1974-2024 : BON ANNIVERSAIRE LE PUNISHER !

Je vais laisser Soyouz revenir sur le contenu de Daredevil #183-184, mais je vais me permettre de faire le point sur les coulisses ayant mené à la création de ce diptyque.

D’après plusieurs sources, le récit devait à la base figurer dans Daredevil #167-168. La série est à l’époque bimestrielle. Denny O’Neil vient de rejoindre la supervision éditoriale, travaillant en commun avec Jo Duffy sur l’épisode 163 (celui avec Hulk, daté de mars 1980) et opérant en solo à partir du 164 (celui où Urich a la confirmation de l’identité du héros, daté de mai 1980), dont la couverture, qui évoque le passé de Daredevil, est encré par Wally Wood, l’un de ses derniers travaux.

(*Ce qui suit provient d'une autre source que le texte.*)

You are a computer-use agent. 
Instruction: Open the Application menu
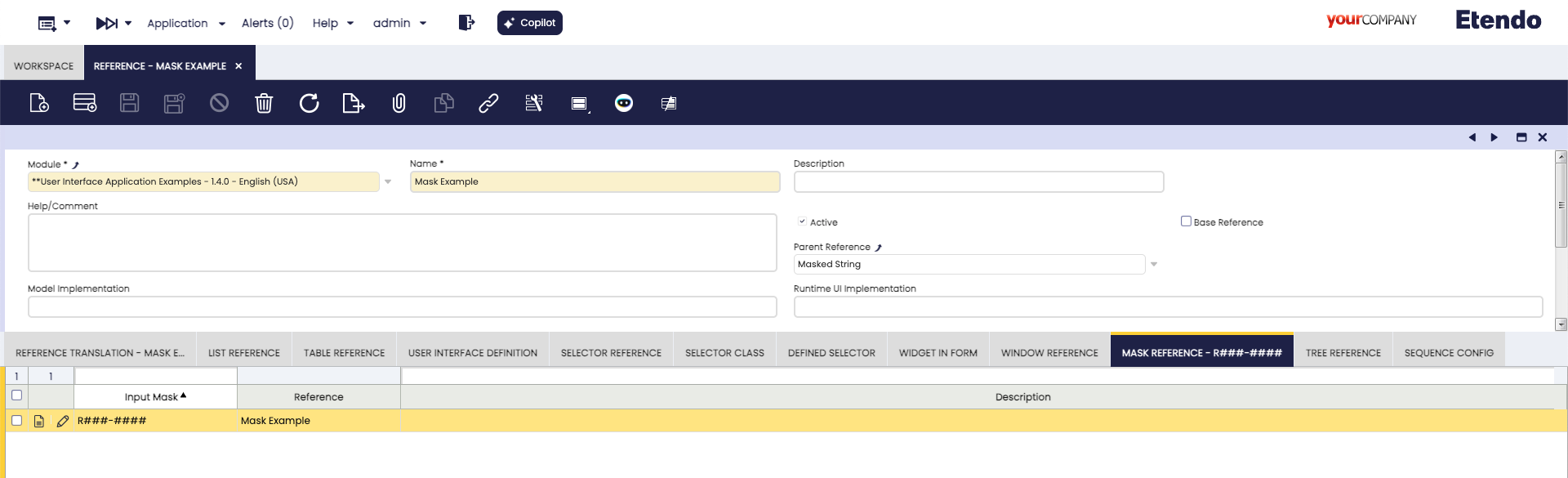point(185,23)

Le dernier numéro écrit par Roger McKenzie est le #166, celui du mariage de Foggy, pour lequel Miller est crédité pour avoir participé à l’intrigue. C’est donc dans les deux épisodes suivants que l’équipe projette de publier le récit consacré à la drogue. Un sujet qui tient à cœur le responsable éditorial, qui l’a déjà abordé dans les légendaires épisodes de Green Lantern / Green Arrow, une petite décennie plus tôt. Donc on peut imaginer que McKenzie et O’Neil soient sur la même longueur d’ondes à ce propos, et qu’il n’y ait pas de tensions entre les deux.

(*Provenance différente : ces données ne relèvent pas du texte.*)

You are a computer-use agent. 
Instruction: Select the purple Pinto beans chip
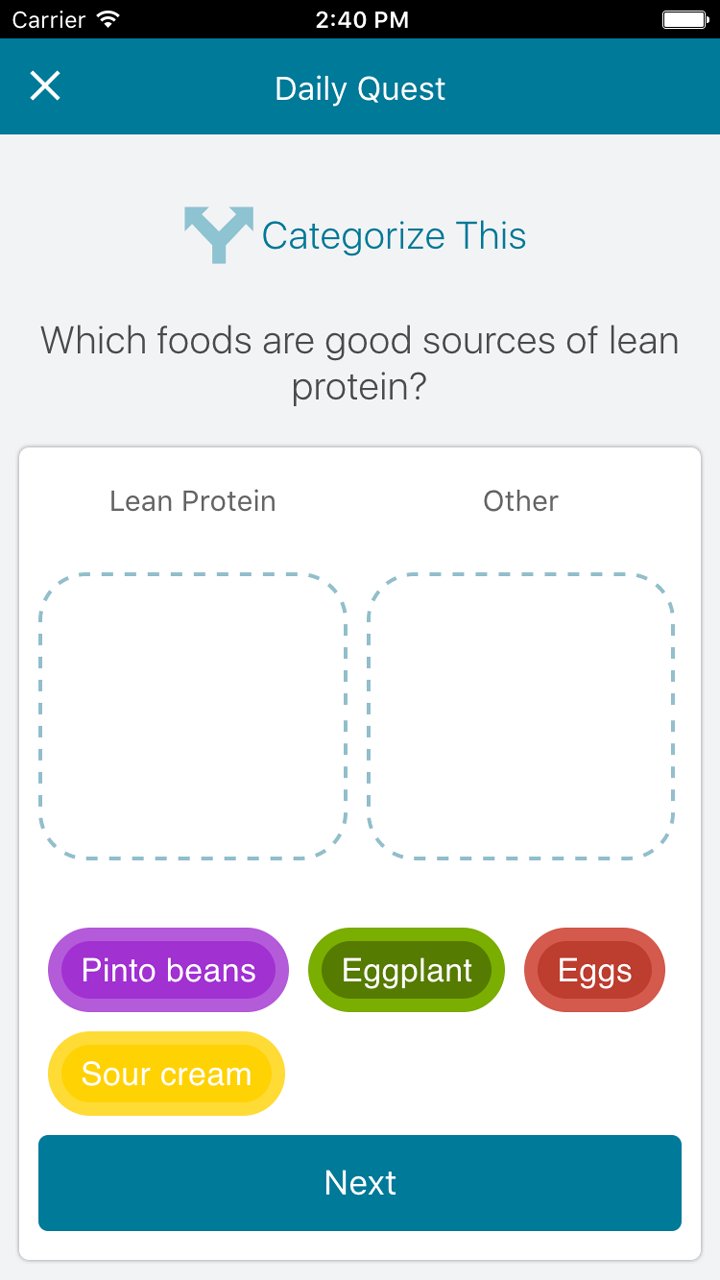click(x=168, y=970)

Mais justement, selon les différents témoignages, la Comics Code Authority rejette l’épisode. L’histoire est annulée et remisée dans un placard. En remplacement, Daredevil #167, daté de novembre 1980, contient un récit assez émouvant sur la perte d’identité administrative écrit par David Michelinie et également illustré par Frank Miller : le rythme bimestriel de la série lui a sans doute permis de trouver le temps de dessiner son propre fill-in.

Sachant que l’épisode contient une back-up, on peut même penser que le scénario avait été rédigé à une époque où les épisodes faisaient dix-sept pages et traînait dans les tiroirs d’O’Neil, la back-up sur les pouvoirs du héros servant à obtenir la pagination nécessaire.

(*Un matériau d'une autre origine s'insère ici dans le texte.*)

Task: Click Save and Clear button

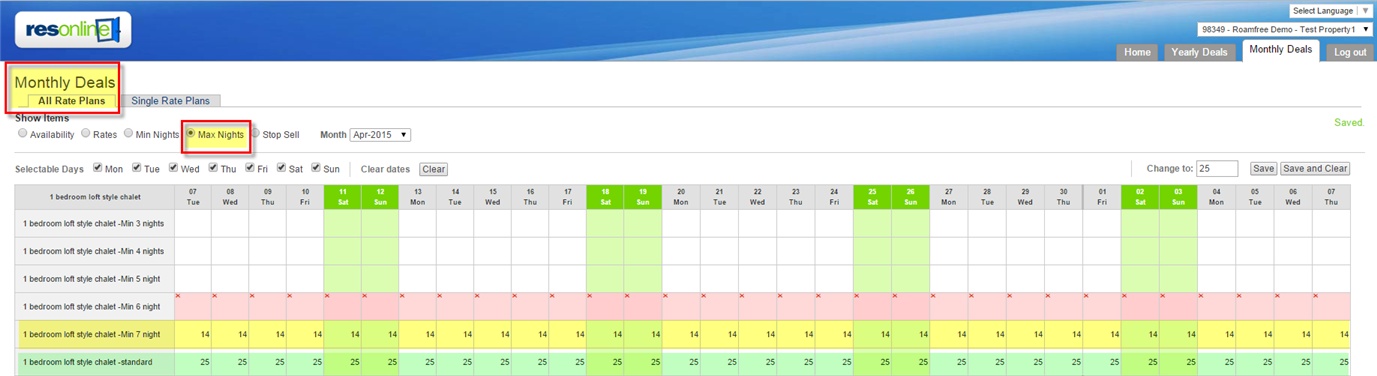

Quant à l’épisode 168, daté de janvier 1981, il est passé à la postérité pour être celui qui marque les débuts de Frank Miller en tant que scénariste et l’arrivée d’Elektra dans le petit monde de Daredevil.

Mais ces deux épisodes n’étaient pas prévus. Le résultat du refus de la Comics Code Authority, c’est aussi le départ de McKenzie. Avait-il prévu de quitter la série sur un dernier diptyque marquant ? Ou bien cet énième obstacle a-t-il eu raison de sa patience ? Ou modifié ses relations avec l’éditorial ? J’imagine qu’un Marko ou un Mallrat sauront nous en dire plus.

Daredevil passe mensuel avec son numéro 170 de mai 1981. C’est l’arrivée du Kingpin dans la série. C’est aussi le moment où Miller n’est plus en mesure de mener deux séries de front, ce qui annule son projet de reprise de Doctor Strange avec Roger Stern (qui ont aussi songé à lancer une série Nick Fury). Le dessinateur est donc soumis aux impératifs de la périodicité mensuelle, d’autant que la pagination est passée de dix-sept à vingt-deux pages avec son premier épisode. La moindre occasion de gagner du temps sera saisie.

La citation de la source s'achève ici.